Still, the Silent Generation has been in the sweet spot of America’s economy for half a century. From 1962 through 1991, when its members were in their prime working years, the U.S. economy grew at an average pace of 3.5 percent a year, compared with only 2.6 percent since. As they’ve aged, the Silents have benefited from improved health care and a much more generous social safety net. Adjusted for inflation, annual federal outlays have risen from about $4,000 per person in 1960 to almost $28,000 in 2011, according to the Urban Institute. The Silents also timed their retirement perfectly. By the time the recession began to wipe out jobs in late 2007, almost all were 65 and older. That’s helped make them “the richest old generation we’ve ever seen,” says William Emmons, a senior economic adviser at the Federal Reserve Bank of St. Louis.
That title will probably go unchallenged for years to come, Emmons says. People immediately behind—including many baby boomers and most of Generation X—have seen their wealth dip significantly since the recession. Recouping what was lost before they retire will be difficult, especially since they’re unlikely to see the kind of price gains for their homes and investments that their elders enjoyed for most of their lives. “The Silents have done very well, and a lot of it has just been their location in history,” says Howe, the demographer. “They planned ahead, they were risk-averse, they played by the rules, and the system worked for them.”
Having so much wealth concentrated in the hands of the country’s oldest citizens isn’t exactly a recipe for a strong economy, particularly one so dependent on consumer spending. JPMorgan Chase (JPM) found that household spending peaks at age 45 and then falls in every category except health care, dropping 43 percent by age 75. Old people might be rich, but their big-spending years are behind them. The people who should be driving the economy, 45- to 54-year-olds, are a lot poorer than they used to be. Since 2007 the median household net worth of 45- to 54-year-olds has been cut in half, from $207,600 to $105,300.

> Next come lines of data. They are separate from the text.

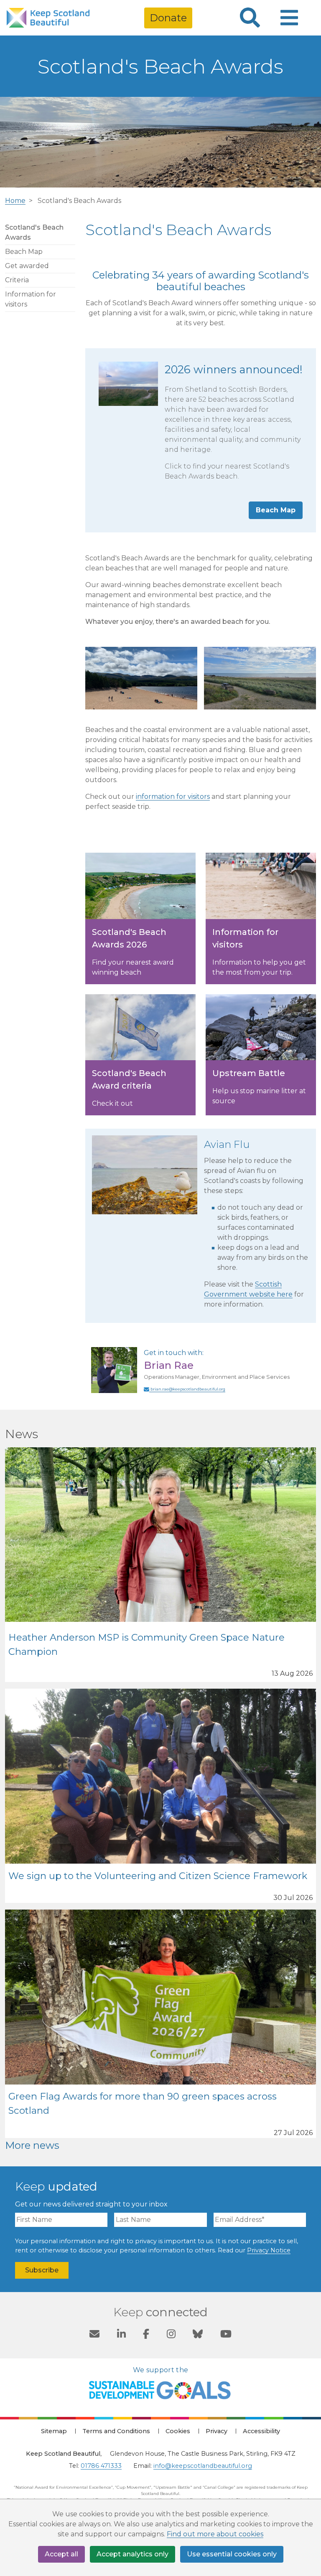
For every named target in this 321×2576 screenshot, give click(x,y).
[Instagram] (171, 2335)
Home (15, 201)
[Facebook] (146, 2335)
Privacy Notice (268, 2250)
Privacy (216, 2431)
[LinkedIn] (121, 2335)
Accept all (61, 2554)
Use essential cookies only (232, 2554)
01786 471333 (101, 2466)
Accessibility (261, 2431)
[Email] (94, 2335)
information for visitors (173, 796)
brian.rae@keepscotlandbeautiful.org (187, 1389)
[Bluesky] (197, 2335)
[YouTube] (226, 2335)
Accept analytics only (132, 2554)
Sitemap (54, 2431)
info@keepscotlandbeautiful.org (202, 2466)
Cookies (178, 2431)
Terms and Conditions (116, 2431)
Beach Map (24, 252)
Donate (168, 18)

Over the next two decades some of those people will inherit the wealth being held by the Silent Generation. Those legacies will help, but they’re probably not going to make a big difference to the broader economy. A lot of that wealth could remain “trapped in this old-age part of life,” Emmons says, where a group of 95-year-olds end up leaving money to their 70-year-old kids. The effects will also likely be contained to a narrow band of what is already a wealthy, and white, slice of the population. Of those who do inherit, Emmons says, “only a small number will receive what you might think of as a life-changing amount.”